How to know if a package is good?

Fully anecdotal (former student), but in an academic setting where software is a tool but not the focus, letting students learn programming with no guidance was a disaster. To be fair, the department admins required us to take introductory programming courses…in a different language from what was expected by the major’s instructors. Only a couple students had prior programming knowledge to handle that language transition smoothly, the rest of us stumbled through desperate spaghetti code and tight deadlines, never given the time to actually learn properly. And why would the instructors give us that time? After all, it wasn’t their job to teach us programming.

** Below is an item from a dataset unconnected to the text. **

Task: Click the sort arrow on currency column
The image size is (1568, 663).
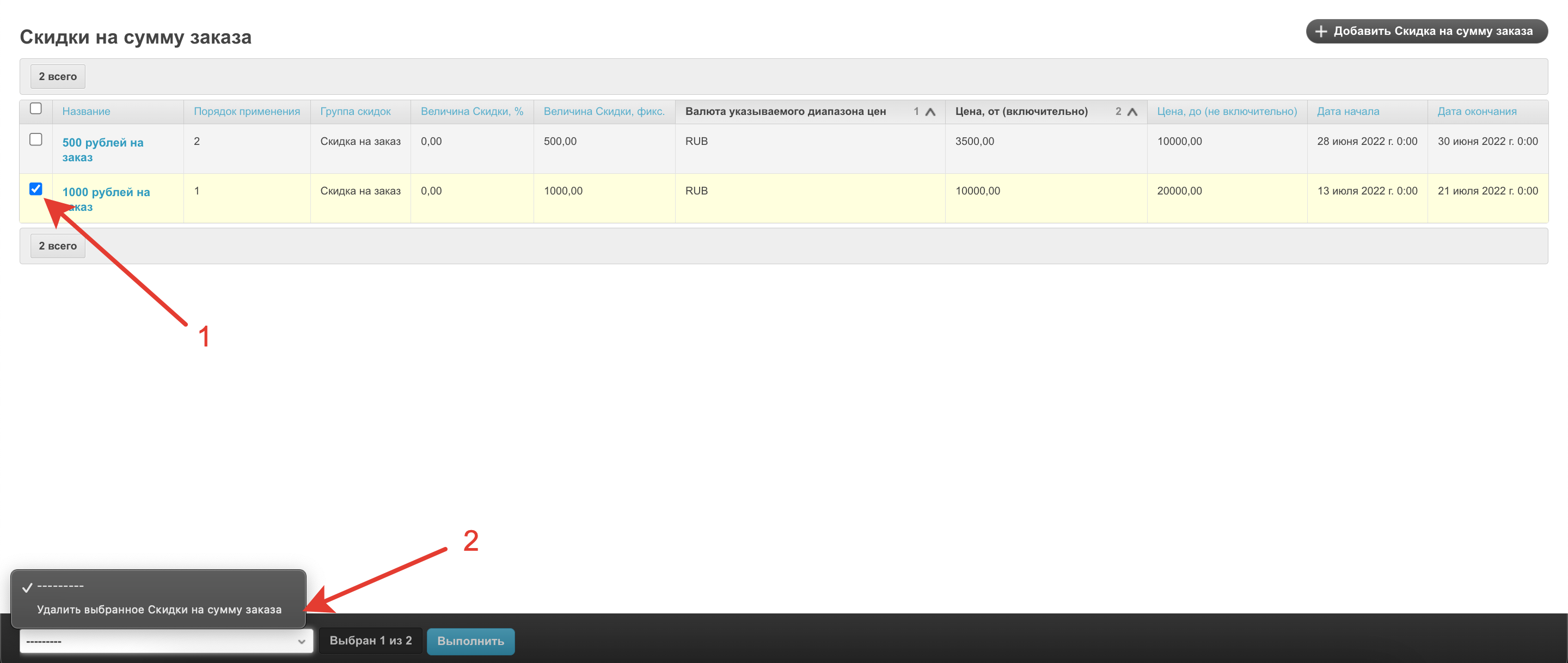Action: (929, 112)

I don’t presume the students you had in mind were in my position, but if they’re really stuck at outdated packages, some programming instructor failed (or maybe wasn’t there) to teach these students the basic savvy to look up or ask “best way to load a CSV file?” on stackoverflow or discourse. I don’t think it’s your job to teach them programming, but it’s a lot less effort to document quick tips and tools you already know to be usable for the course’s purposes.

That said, I do think there is merit to having some centralized resource to gauge the package ecosystem. Forum responses at best have waiting periods, which people with deadlines may not be able to afford. Maybe 1 in 100 packages will document comparisons with similar packages, and even fewer will be updated. I agree with @lmiq that language-official suggestions would stifle independent development, but I would love an independent blog of regularly updated reports on the active packages by topic, open to pitches by independent developers. In one place (perhaps this new Forem thing), readers could get a lot of the information they need to make their decisions and perhaps learn how to find more information.

This isn’t a problem unique to Julia, btw. Python’s scientific computing ecosystem has gotten a lot of credit in this thread for being easy to navigate, but in less maintained/used/coordinated ecosystems, I’ve run into library choice confusion, lack of updated comparisons, less-good package inertia.